Similarly, the tag should also not be passed on to the Telugu Desam Party
(TDP), which parted ways with the NDA last year. Compulsions of state politics
and scouting for better opportunities at the national level forced these two
regional parties to break away from the NDA rather than their potential to gauge
trade winds.
In
that sense, the bellwether status should go to Union Minister Ram Vilas Paswan.

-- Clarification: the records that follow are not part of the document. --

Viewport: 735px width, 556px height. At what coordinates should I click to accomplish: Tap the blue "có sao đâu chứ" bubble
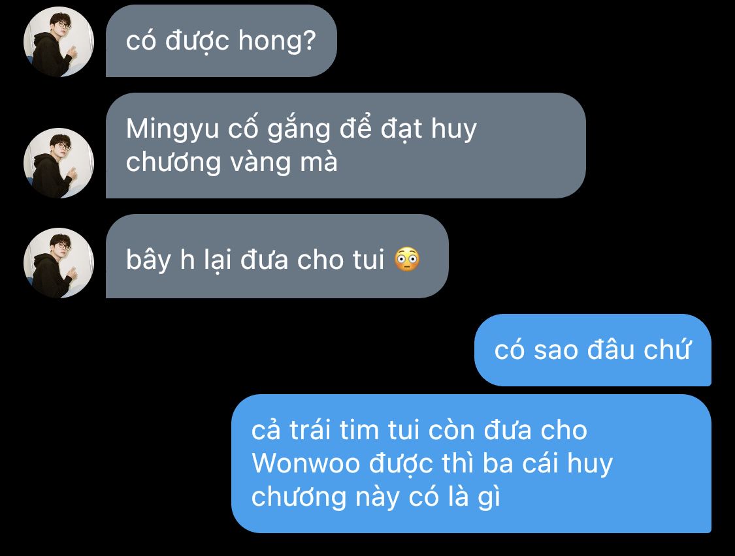[x=593, y=350]
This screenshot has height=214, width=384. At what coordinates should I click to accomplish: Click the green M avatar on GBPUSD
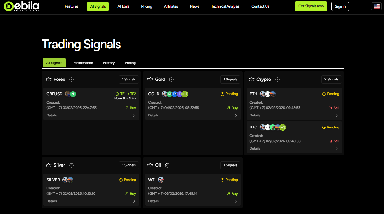coord(73,94)

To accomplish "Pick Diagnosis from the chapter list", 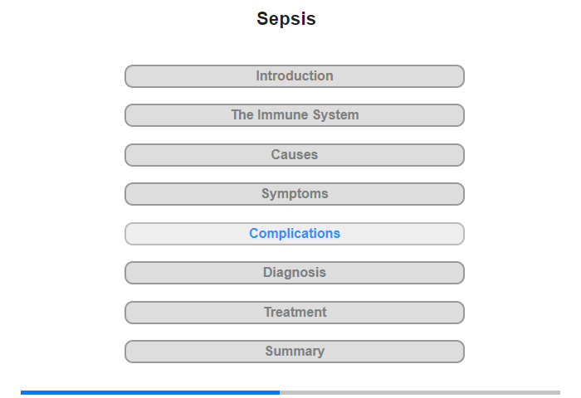I will pos(295,273).
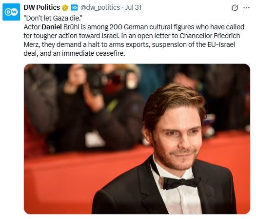Open the Jul 31 timestamp link

tap(133, 7)
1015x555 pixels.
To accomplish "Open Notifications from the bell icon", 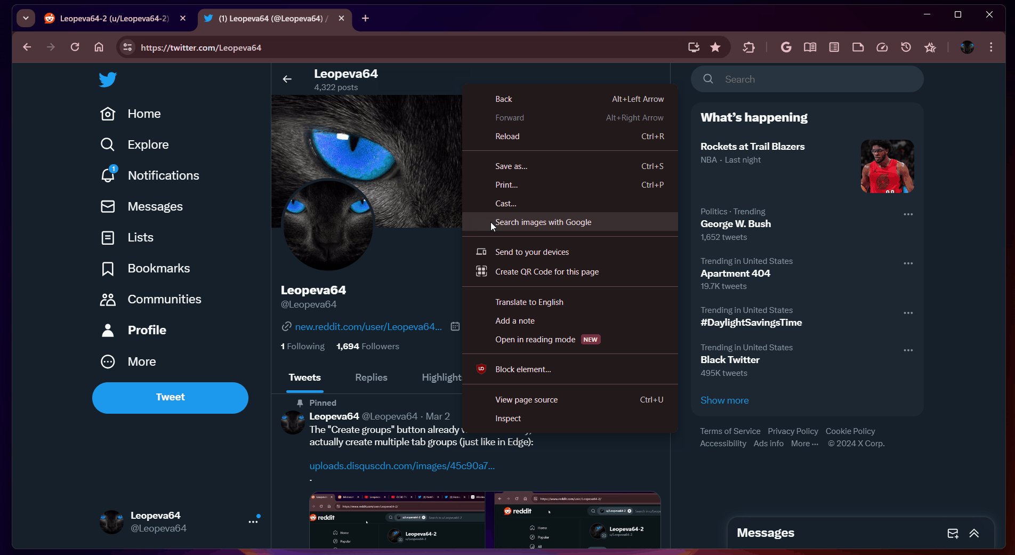I will [x=108, y=175].
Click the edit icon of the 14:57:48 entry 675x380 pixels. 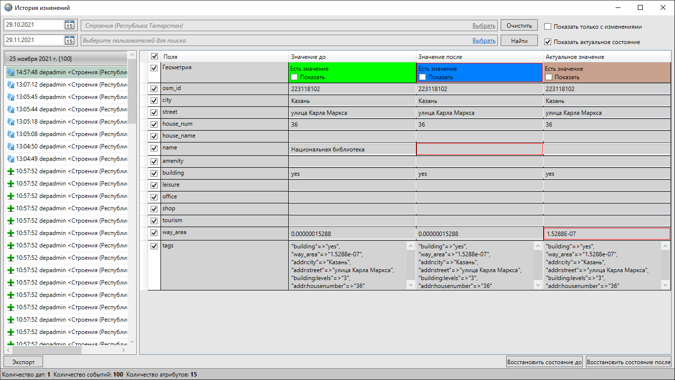pyautogui.click(x=11, y=72)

For long, he has been described as the ‘mausam vagyanik’, who can assess which
way the political wind is blowing or which party would reap the electoral harvest
and form the next Government.
Many
have even appreciated his ability of being “accurate and correct” with his
political moves over a period spanning three decades. Both his admirers and
critics believe that he has got so much of expertise in reading “people’s mood
and pulse” that he always supports the winning cause — the coalition which
rules the country.
Paswan
has been a part of all national coalitions. He was first elected as an MLA in
Bihar way back in 1969, though he has always preferred to be in Central
politics after the Emergency when he first won the Hajipur Lok Sabha seat by a
record margin in 1977. Be it the Right (NDA led by the BJP) or the one in which
the Left had a major role (Third Front led by VP Singh) or the Centrist party
(Congress-led United Progressive Alliance), one factor which has always been
common is the 75-year-old Paswan. No ideology is anathema to him as long as it
takes him to the treasury benches.
He
was first inducted in Union Cabinet by VP Singh in 1989 and since then the
Dalit leader has never looked back. Of course, he lost one election in 2009 to
an old rival in Bihar —Ram Sundar Das — from his stronghold of Hajipur and had
to remain out of power for five years. His followers, however, term that period
as an “accident” and an “aberration.”
When
he decided to stick to the NDA in Bihar for the 2019 polls, successfully
bargaining a healthy six seats for his Lok Janshakti Party (LJP) and one Rajya
Sabha seat for himself, many in his home state wondered if he had lost his
ability to predict the political climate with the same perfection and
astuteness.
Many
in Paswan’s home state say that Upendra Kushwaha, the former junior HRD
minister in Narendra Modi’s Government and the first one to jump ship in Bihar
from NDA to UPA, has now developed the knack which Paswan possessed at one
point of time. Kushwaha, as president of the Rashtriya Lok Samata Party (RLSP)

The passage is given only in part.